Today, tattoos are considered mainstream. In fact, in Western society they have never been more popular. Social researchers have found that Generation Y, which includes people who were born between the mid-1980s until the 2000s, are the first generation to have tattoos normalised. To understand the cultural climb to normality, first, we have to understand the pioneers and the history behind it. In many societies, tattoos are considered sacred and traditional markings; in other, more Western societies like Germany, tattoos are seen as a statement. In Berlin, the rise of squats in a newly united city also saw an increase in artist communities that were hungry for change, seeking to break against norms and stand as one. It is here that punk movements and counter-culture flourished, and it is also within these squats that tattoos became increasingly popular.
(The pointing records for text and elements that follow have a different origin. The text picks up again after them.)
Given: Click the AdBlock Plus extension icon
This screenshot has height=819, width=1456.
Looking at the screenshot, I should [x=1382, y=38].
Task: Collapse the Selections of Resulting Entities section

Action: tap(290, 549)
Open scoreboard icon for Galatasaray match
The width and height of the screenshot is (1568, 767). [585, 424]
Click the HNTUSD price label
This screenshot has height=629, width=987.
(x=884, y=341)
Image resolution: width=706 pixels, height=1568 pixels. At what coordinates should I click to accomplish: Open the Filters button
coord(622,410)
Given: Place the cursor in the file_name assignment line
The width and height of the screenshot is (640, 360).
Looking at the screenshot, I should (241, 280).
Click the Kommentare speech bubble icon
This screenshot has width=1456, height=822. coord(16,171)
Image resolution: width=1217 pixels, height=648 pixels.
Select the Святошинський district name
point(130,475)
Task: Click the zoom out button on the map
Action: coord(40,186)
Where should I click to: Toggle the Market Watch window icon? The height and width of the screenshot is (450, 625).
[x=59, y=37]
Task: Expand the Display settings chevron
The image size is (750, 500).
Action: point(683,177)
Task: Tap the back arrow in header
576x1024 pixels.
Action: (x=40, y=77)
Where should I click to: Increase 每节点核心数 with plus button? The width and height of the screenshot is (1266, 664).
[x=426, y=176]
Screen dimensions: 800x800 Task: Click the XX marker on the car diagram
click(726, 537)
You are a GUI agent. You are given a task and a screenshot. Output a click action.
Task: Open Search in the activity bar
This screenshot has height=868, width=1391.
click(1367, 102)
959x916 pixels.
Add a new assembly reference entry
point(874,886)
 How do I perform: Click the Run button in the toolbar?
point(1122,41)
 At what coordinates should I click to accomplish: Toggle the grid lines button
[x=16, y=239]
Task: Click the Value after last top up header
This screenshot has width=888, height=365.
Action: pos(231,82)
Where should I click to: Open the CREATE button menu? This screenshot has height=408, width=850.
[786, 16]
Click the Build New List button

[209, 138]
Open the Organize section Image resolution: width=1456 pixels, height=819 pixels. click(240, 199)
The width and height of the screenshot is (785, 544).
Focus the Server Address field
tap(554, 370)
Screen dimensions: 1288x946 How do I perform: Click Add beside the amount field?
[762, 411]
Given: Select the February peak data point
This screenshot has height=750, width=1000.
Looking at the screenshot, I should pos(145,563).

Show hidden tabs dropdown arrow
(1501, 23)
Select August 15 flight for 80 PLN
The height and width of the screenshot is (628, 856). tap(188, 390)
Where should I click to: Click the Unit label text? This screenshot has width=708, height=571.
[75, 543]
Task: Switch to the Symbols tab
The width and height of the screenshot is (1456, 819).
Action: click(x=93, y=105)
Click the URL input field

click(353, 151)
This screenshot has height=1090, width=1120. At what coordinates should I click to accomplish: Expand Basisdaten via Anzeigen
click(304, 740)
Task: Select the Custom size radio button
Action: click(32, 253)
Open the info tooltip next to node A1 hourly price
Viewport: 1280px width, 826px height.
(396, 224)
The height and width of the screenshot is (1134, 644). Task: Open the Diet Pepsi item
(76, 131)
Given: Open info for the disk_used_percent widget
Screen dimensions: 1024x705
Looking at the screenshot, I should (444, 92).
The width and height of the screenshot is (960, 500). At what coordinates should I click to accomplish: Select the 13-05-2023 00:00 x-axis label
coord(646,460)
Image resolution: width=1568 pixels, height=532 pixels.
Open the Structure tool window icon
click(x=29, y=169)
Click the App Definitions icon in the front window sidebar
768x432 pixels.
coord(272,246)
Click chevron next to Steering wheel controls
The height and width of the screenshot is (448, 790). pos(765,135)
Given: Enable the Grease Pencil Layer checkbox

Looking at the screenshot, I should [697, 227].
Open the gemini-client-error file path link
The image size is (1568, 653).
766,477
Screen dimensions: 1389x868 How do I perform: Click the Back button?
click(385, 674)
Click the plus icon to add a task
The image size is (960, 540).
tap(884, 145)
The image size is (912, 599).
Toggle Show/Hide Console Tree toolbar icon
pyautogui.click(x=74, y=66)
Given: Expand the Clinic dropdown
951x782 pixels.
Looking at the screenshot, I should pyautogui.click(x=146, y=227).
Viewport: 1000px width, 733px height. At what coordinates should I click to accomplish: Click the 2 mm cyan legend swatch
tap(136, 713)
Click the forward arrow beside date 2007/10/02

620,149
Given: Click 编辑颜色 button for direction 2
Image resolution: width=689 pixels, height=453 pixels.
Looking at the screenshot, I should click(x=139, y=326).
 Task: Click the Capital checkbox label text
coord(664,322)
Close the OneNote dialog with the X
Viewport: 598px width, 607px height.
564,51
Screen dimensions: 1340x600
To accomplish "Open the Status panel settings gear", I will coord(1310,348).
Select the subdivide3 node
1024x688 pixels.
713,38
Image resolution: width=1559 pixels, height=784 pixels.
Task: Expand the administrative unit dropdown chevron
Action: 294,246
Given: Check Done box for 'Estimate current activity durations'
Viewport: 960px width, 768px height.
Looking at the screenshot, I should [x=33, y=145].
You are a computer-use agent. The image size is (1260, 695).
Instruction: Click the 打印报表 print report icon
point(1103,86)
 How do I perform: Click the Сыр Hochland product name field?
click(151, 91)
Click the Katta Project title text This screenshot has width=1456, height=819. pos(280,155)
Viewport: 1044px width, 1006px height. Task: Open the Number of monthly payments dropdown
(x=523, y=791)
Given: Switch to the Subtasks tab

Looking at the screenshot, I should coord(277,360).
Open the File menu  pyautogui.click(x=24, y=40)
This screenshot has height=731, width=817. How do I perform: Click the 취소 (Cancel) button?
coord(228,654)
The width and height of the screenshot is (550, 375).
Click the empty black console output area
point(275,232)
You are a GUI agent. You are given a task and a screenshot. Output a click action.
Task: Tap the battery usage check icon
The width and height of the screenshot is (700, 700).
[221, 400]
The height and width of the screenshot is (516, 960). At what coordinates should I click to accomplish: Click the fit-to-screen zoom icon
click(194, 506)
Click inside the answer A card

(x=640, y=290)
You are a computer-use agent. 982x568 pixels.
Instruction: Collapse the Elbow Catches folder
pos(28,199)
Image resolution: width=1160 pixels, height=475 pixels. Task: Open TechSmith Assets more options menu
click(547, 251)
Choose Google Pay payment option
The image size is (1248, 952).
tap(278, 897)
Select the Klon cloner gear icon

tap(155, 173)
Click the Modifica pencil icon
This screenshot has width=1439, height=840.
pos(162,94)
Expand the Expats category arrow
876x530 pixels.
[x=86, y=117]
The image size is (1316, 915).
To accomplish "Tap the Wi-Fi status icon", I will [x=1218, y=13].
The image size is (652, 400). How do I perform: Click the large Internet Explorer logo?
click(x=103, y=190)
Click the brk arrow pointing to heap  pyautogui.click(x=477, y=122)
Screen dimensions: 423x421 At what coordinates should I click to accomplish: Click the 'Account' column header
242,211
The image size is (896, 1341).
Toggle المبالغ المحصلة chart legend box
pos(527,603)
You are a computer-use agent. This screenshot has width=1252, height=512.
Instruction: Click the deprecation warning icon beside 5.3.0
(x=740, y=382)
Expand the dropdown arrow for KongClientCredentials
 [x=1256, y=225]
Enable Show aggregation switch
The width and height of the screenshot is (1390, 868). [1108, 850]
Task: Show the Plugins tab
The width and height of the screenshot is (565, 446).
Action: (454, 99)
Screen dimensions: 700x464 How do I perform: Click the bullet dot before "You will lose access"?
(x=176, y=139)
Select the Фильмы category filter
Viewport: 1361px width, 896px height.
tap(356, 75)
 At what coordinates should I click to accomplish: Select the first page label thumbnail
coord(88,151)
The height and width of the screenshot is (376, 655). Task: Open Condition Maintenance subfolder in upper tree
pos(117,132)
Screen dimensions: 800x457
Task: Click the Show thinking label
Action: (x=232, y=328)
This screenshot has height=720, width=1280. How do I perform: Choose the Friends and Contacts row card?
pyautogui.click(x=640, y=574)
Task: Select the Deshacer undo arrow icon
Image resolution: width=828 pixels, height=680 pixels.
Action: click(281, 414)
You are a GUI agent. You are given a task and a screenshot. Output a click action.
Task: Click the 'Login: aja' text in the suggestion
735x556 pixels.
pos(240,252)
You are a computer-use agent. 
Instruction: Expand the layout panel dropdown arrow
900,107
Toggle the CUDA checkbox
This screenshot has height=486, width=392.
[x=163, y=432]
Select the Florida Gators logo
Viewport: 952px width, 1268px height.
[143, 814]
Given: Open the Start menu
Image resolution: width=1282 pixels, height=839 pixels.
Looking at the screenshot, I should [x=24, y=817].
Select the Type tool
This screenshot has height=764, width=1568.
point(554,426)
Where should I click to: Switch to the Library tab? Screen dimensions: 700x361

After the fall of the Wall, Berlin’s squats thrived on the fringes of society, giving space for people to explore themselves and rebrand culture. With anti-establishment roots, these squats were safe spaces to let counter-cultural movements in Berlin flourish. They offered a place to be weird, wonderful and pissed off for the disenfranchised, artists and creative thinkers. Piercing, tattoos and punk attire was, for many, the unofficial uniform. Tattoos played an important part in this, and many squatters marked themselves with statements and symbols of protest. Berlin artist, Timm Ulrichs, became famous in 1981 when he had the words ‘The End’ tattooed on his right eyelid. Every blink was now a sign of his own transience, and Ulrichs exploited the social stigma to shock, provoke and make a statement. Ulrichs explained that ‘When, as an artist, you work with your own body, then you automatically enter the realm of tattooing.’ There are plenty of other examples of using tattooing as a form of protest both within Berlin and across the world. Perhaps the most legendary is Austrian artist, Valie Export’s garter belt motif, which she had tattooed on her left thigh back in 1970 in protest against the fetishisation of women.
Although tattoos have moved beyond this symbol of rebellion and have been reinvented as a form of fashionable image cultivation, for many this doesn’t diminish their significance. World-renowned tattooist Guil Zekri explained to DW that, ‘Lots of people get tattoos because it is very important for them, because they have something to say or because they want to belong to a certain social group.’ While the culture surrounding tattoos has shifted, the artistic, technical and emotional value of them has remained. And the ethos from the earlier, squat influencers and pioneers of body art in Berlin can still be felt in the culture today.